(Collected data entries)
::::::

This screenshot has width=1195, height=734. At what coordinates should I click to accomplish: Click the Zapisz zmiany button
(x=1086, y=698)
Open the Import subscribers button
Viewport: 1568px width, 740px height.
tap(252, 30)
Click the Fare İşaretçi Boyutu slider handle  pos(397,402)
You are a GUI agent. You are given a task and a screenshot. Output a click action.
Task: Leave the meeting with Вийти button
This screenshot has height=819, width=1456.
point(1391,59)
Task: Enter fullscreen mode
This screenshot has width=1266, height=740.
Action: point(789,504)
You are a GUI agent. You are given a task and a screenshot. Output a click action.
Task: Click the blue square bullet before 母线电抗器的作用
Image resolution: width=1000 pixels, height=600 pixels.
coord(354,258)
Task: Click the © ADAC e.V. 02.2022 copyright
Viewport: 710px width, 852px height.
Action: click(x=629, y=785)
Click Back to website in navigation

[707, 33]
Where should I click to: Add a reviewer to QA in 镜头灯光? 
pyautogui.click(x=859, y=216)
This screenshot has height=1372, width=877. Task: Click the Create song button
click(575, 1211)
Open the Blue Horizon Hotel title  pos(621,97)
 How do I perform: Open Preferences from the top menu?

::::::

(Task statement)
Copy the line containing "Where should I" and every line after it, through the last line of the records. Include nothing else.

(Result below)
Where should I click to: Add a reviewer to QA in 镜头灯光? 
pyautogui.click(x=859, y=216)
This screenshot has height=1372, width=877. Task: Click the Create song button
click(575, 1211)
Open the Blue Horizon Hotel title  pos(621,97)
 How do I perform: Open Preferences from the top menu?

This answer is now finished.